Coogler sabe disso e não deixa que suas pretensões artísticas atrapalharem isso. É lógico que o diretor se diverte com alguns planos sem corte, principalmente nas cenas de ação onde sua câmera voa pelo cenário, como na perseguição na Coreia, na cena do cassino em todo terceiro ato cheio de lutas e batalhas, mas no resto do tempo, seu objetivo é claramente valorizar as ótimas atuações do filme, assim como os cenários exóticos de Wakanda e mais ainda lugares como o ¿palácio¿ da tribo Jabari, suportado por um gorila e rodeado não por paredes, mas por bambus.
Todo isso ainda é aumentado pela incrível trilha sonora de Ludwig Goransson, que não tem receio de envolver toques tribais e poderosos, com o mais clássico dos violinos. O resultado é um clima perfeito e que ajuda o filme a ganhar um ar mais épico ainda. Sim, Pantera Negra é épico, Wakanda é descomunal, sua trama é digna de algum drama sobre algum império qualquer e tudo isso abre possibilidades para a Marvel como apenas o primeiro Guardiões da Galáxia o tinha feito.
Mas mais do que tudo isso, Pantera Negra tem significado cultural que extrapola a tela.
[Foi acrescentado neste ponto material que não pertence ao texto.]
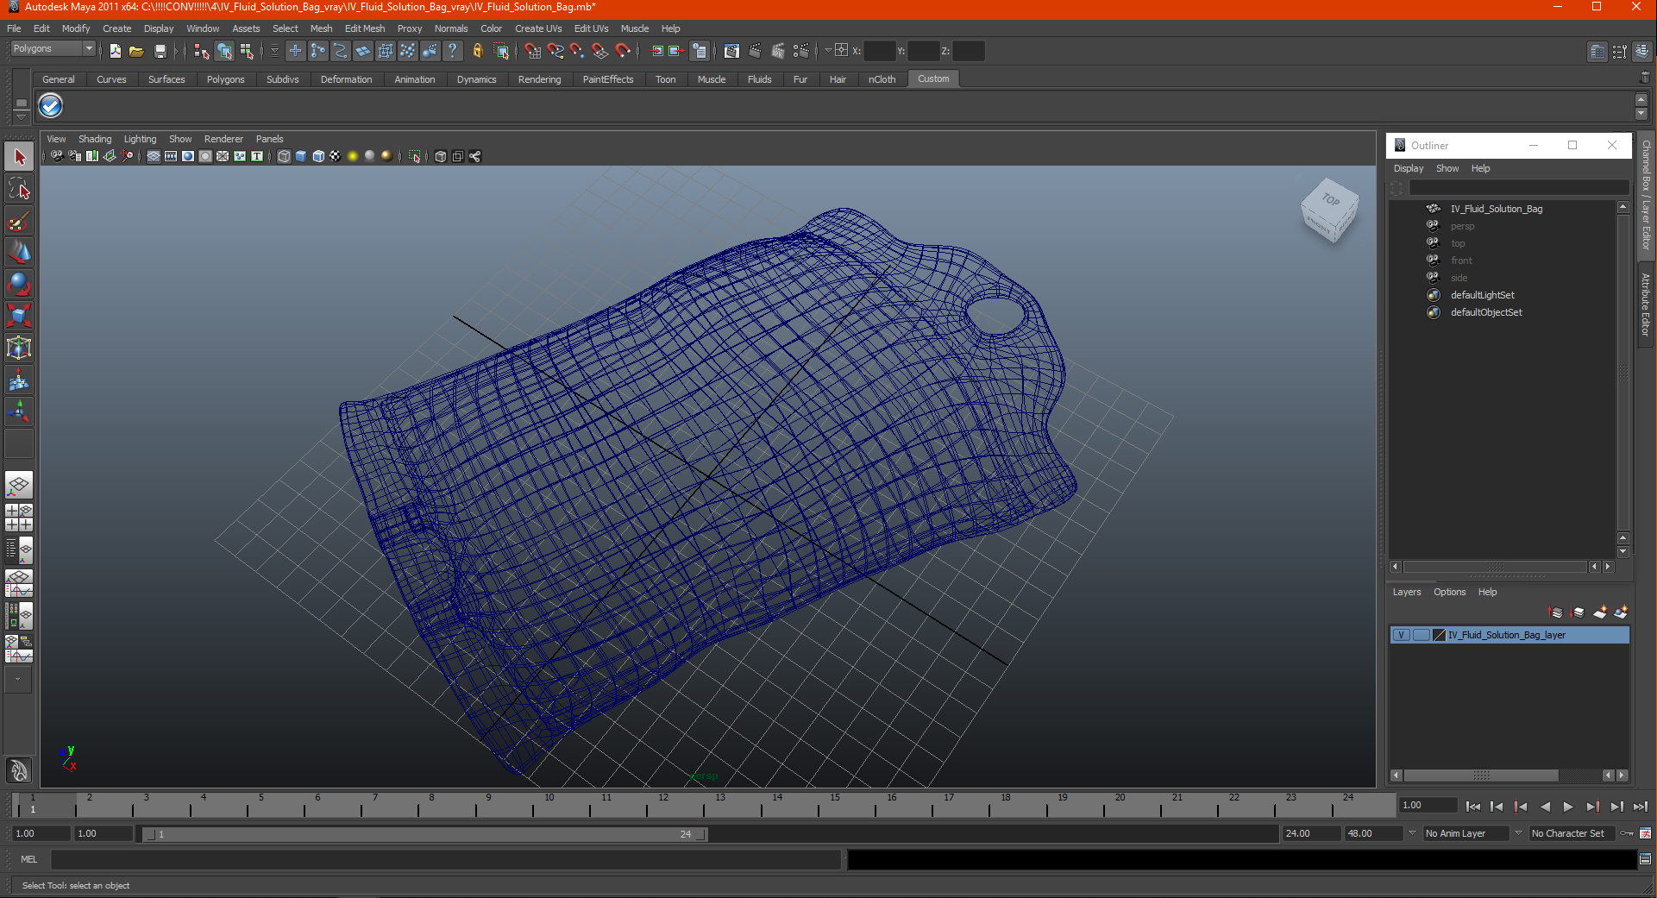Click the MEL command line input field

[x=445, y=859]
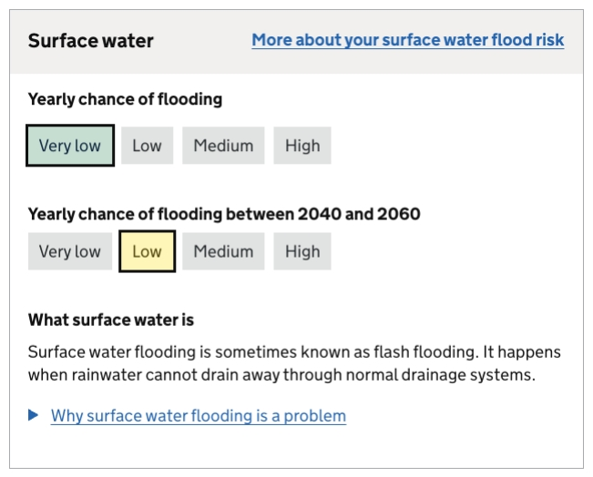Select 'Low' in the current yearly chance row
The height and width of the screenshot is (477, 593).
(x=147, y=146)
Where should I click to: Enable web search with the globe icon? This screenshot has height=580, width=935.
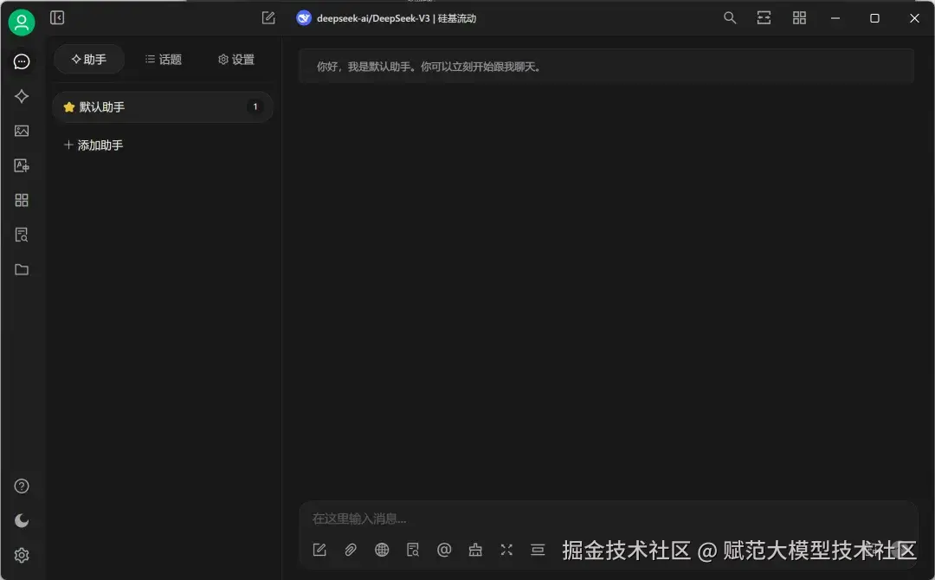pos(382,550)

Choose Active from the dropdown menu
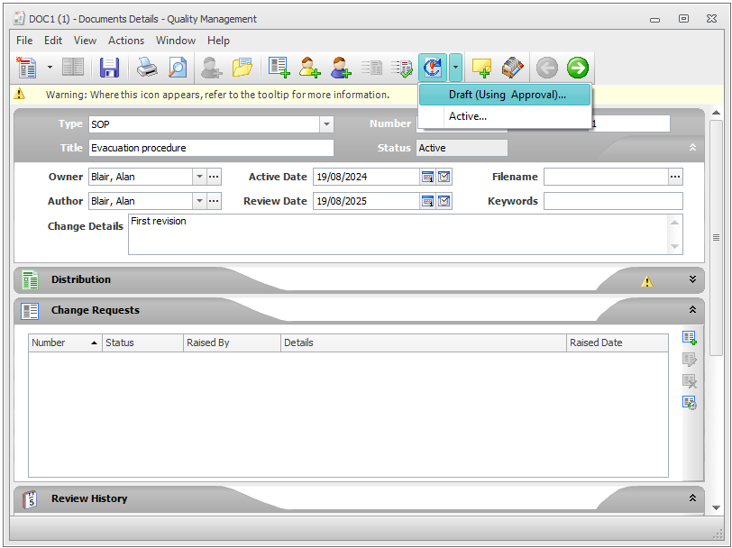coord(468,116)
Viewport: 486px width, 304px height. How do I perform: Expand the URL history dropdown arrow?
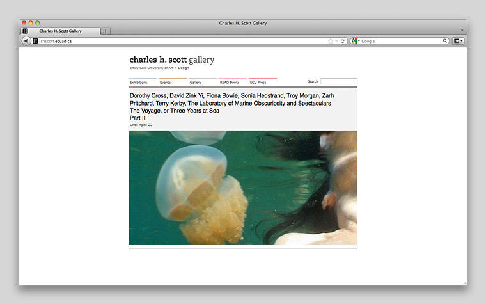click(337, 41)
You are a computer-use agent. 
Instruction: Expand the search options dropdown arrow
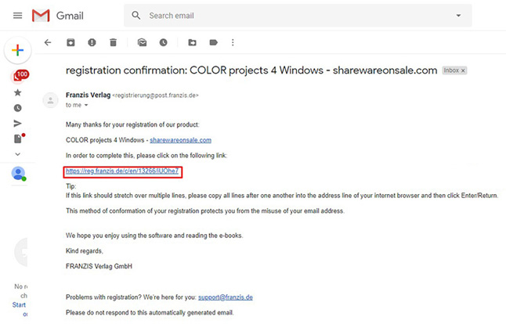457,16
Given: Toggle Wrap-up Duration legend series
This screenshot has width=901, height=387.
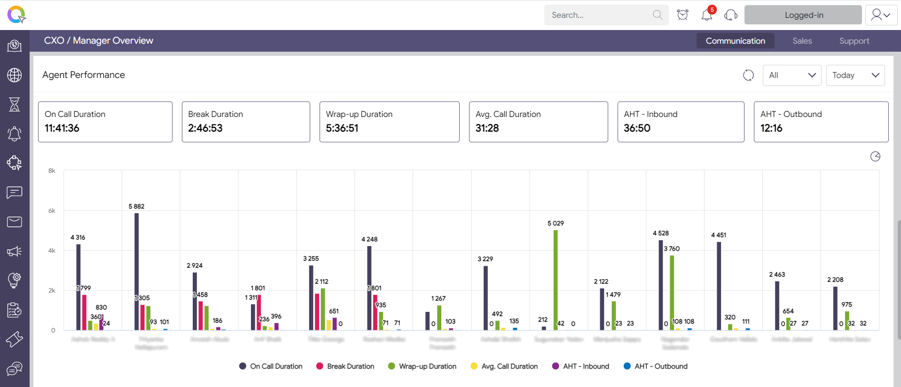Looking at the screenshot, I should (x=422, y=366).
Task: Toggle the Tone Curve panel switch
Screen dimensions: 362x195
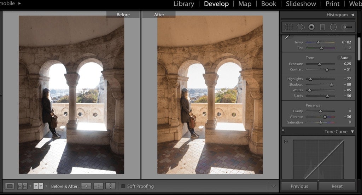Action: (x=283, y=131)
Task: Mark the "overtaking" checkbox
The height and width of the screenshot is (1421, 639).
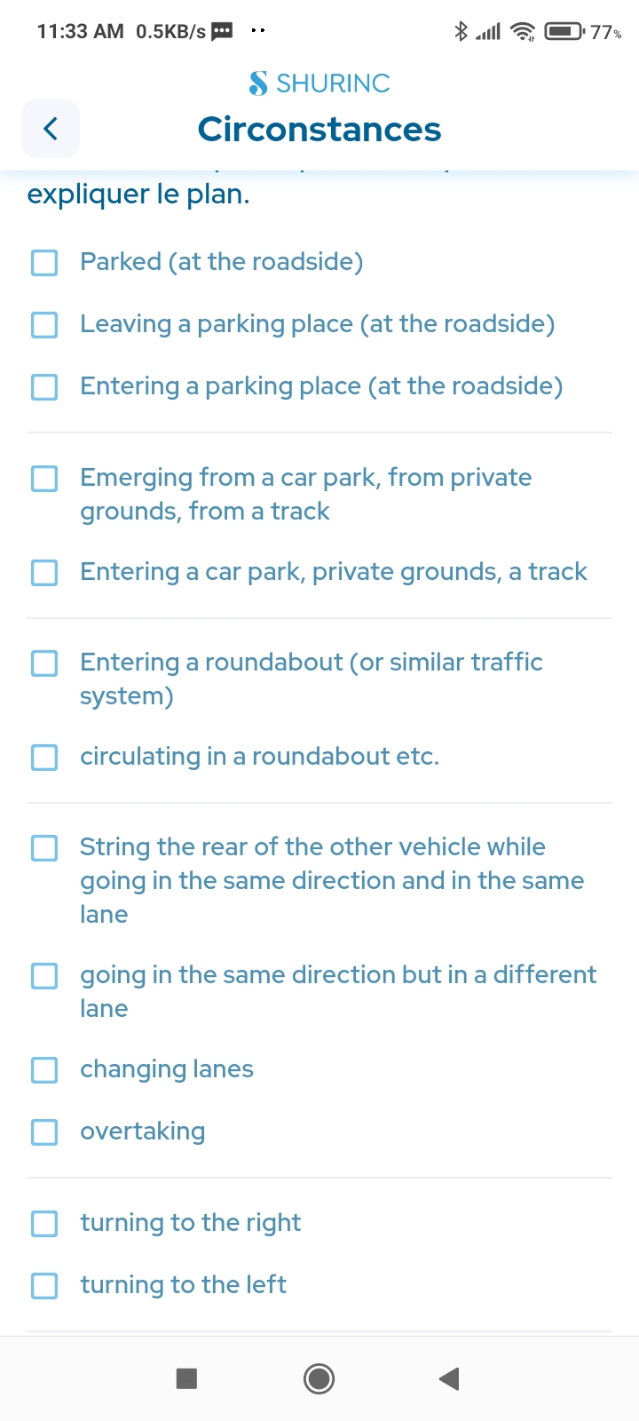Action: tap(44, 1131)
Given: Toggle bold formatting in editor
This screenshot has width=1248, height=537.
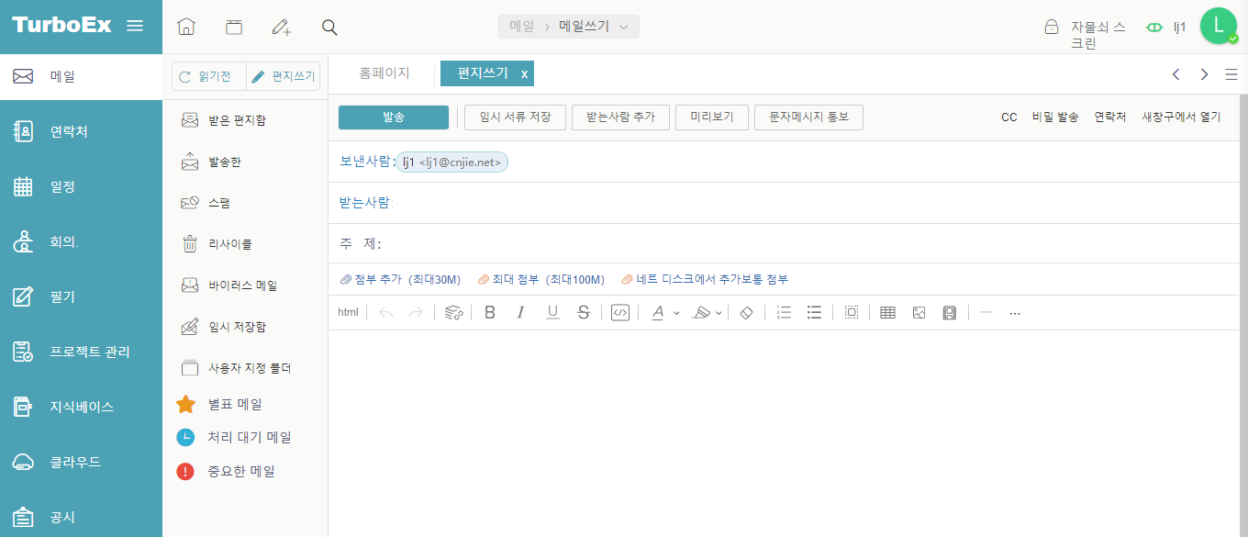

Talvez ele possa ser considerado uma das maiores ¿produções negras¿ que o cinema já viu . Junto do herói, não só um elenco com alguns dos maiores expoentes da representatividade negra de Hollywood atualmente, como ainda uma série de profissionais por trás das câmeras, também negros e igualmente capazes de criar essa fantasia inspiradora.
À título de curiosidade, tirando o compositor Goransson, todos outros citados no texto são negros, e isso deve servira de inspiração para um geração inteira de jovens e crianças que ficarão maravilhados com essa possibilidade assim como, no final de Pantera Negra aqueles pequenos garotos descobrem a nave wakandana. E quando um deles pergunta para T´challa, ¿Essa nave é sua?¿, ele poderia até responder que a nave é, mas o resto, incluindo o filme, é deles. E para eles, à partir de agora, Wakanda estará lá para sempre.
“Black Panther” (EUA, 2018), escrito por Ryan Coogler e Joe Robert Cole, dirigido por Ryan Coogler, com Chadwick Boseman, Michael B. Jordn, Lupita Nyong´o, Danai Guria, Martin Freeman, Daniel Kaluuya, Letitia Wright, Winston Duke, Sterling K. Brown, Angela Basset, Forest Whitaker e Andy Sekis.